**Stated exercise**
Reproduce every line of the records below word for word, but leave out the pictures.

═════ Information shown

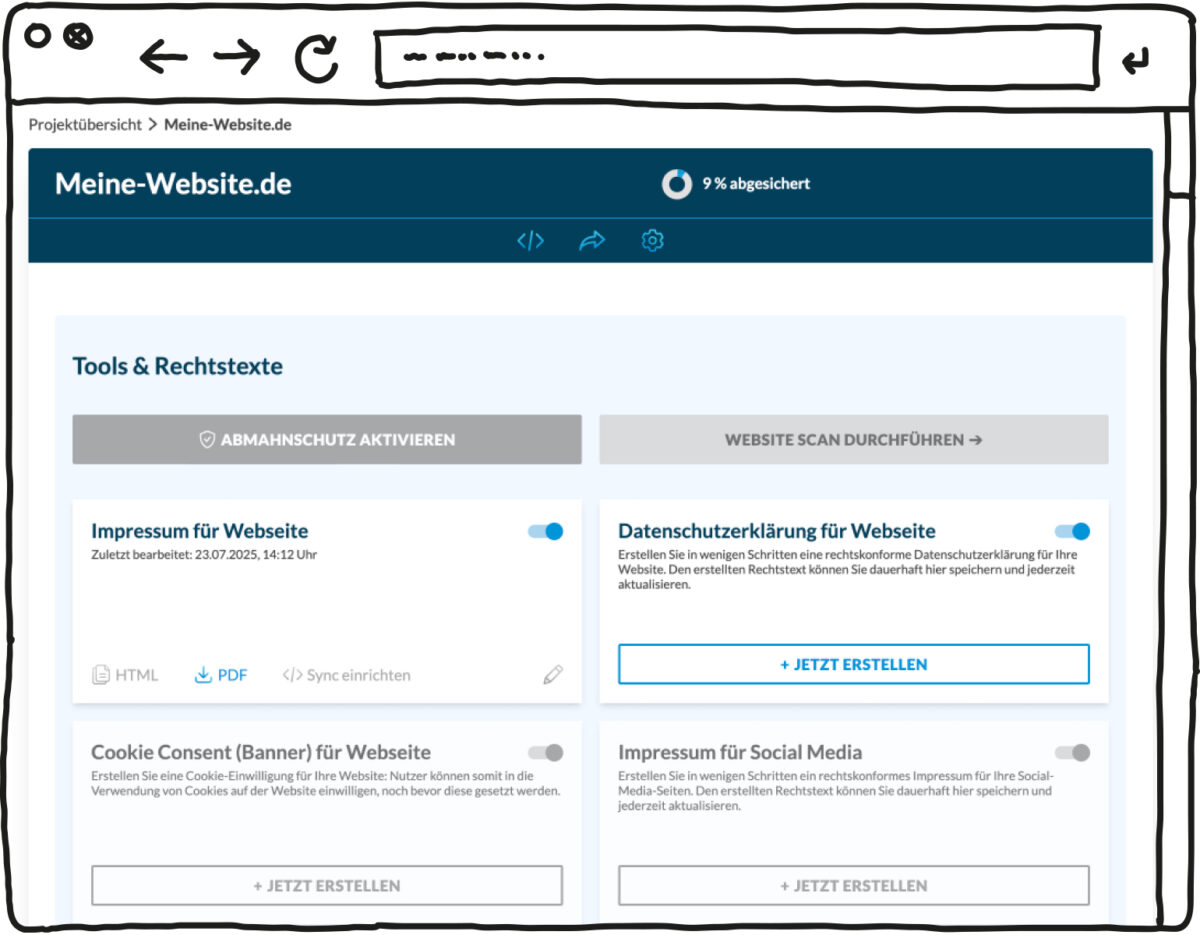Click the browser forward arrow
Image resolution: width=1200 pixels, height=935 pixels.
tap(237, 58)
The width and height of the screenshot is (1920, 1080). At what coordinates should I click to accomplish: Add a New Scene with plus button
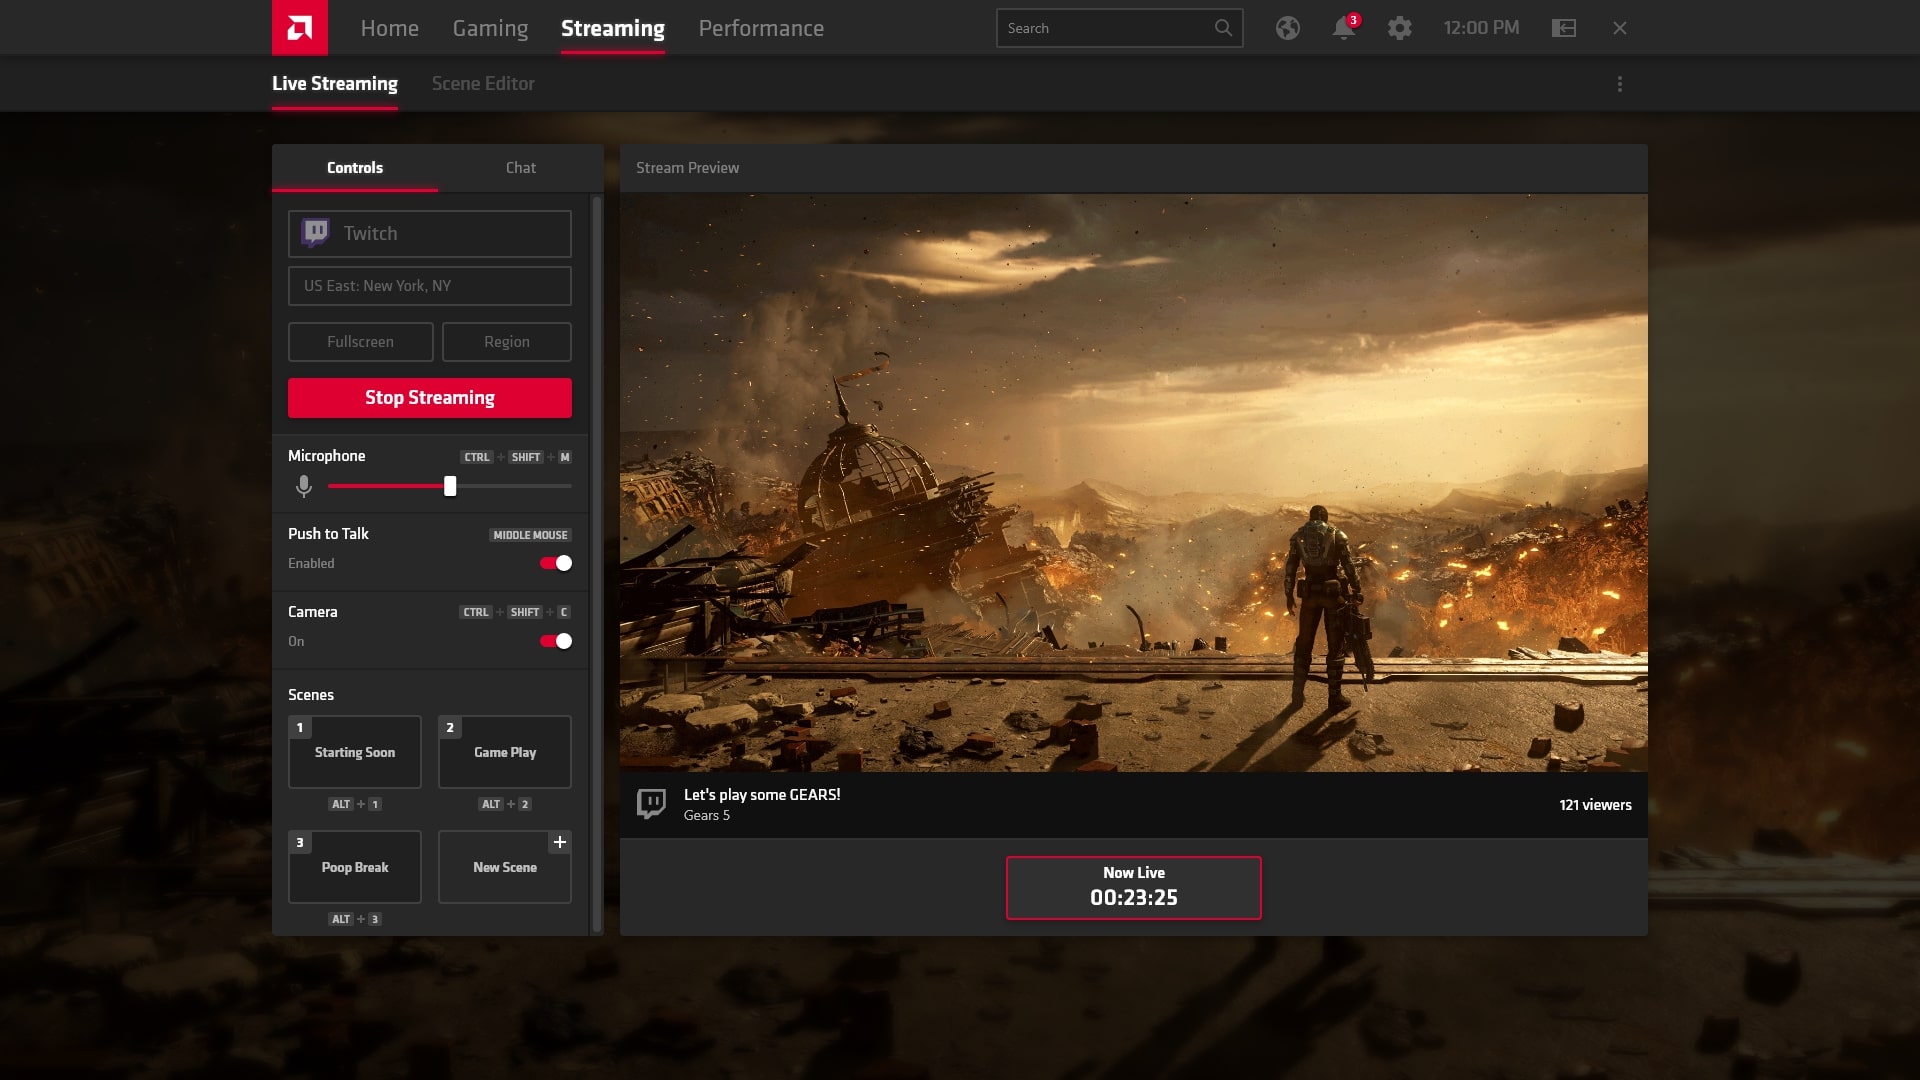(x=560, y=841)
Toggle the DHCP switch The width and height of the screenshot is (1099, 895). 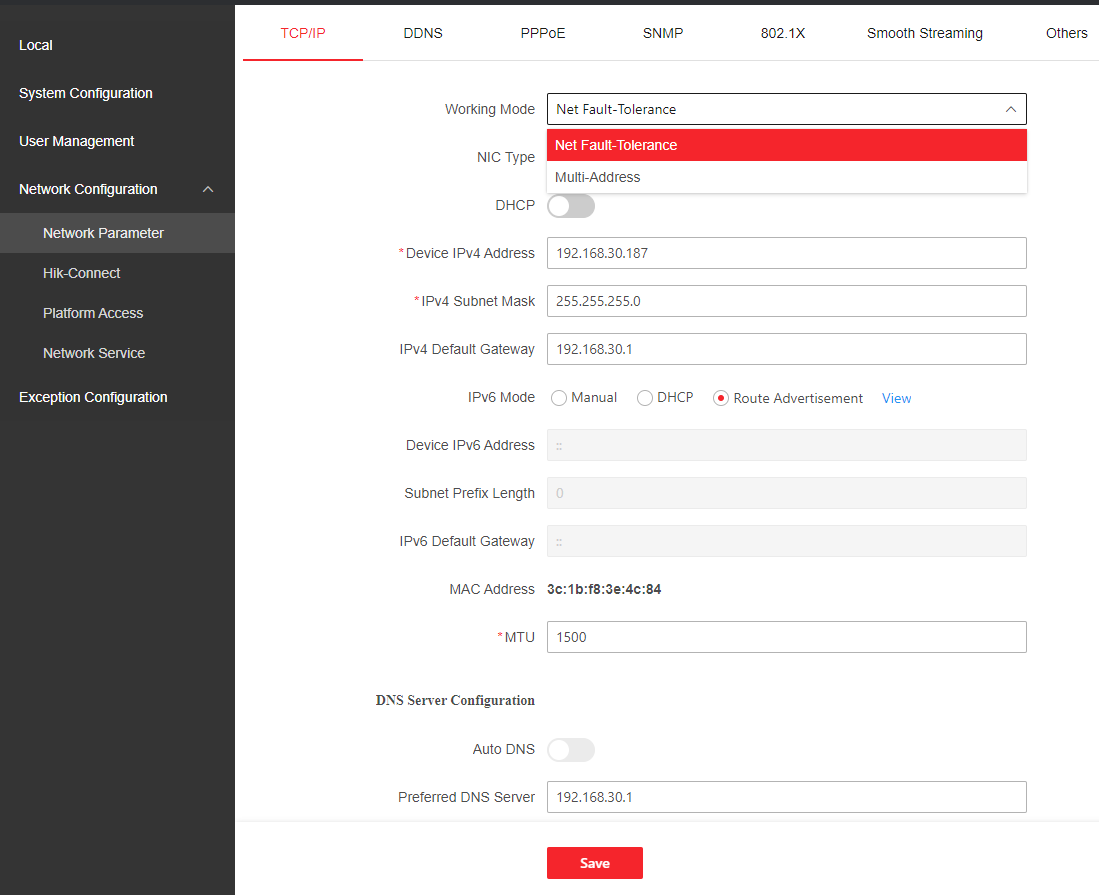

══════════

**Task result**
Click the browser forward arrow
Image resolution: width=1200 pixels, height=935 pixels.
tap(237, 58)
The width and height of the screenshot is (1920, 1080). At what coordinates should I click to accomplish: Add a New Scene with plus button
(x=560, y=841)
Toggle the DHCP switch The width and height of the screenshot is (1099, 895). 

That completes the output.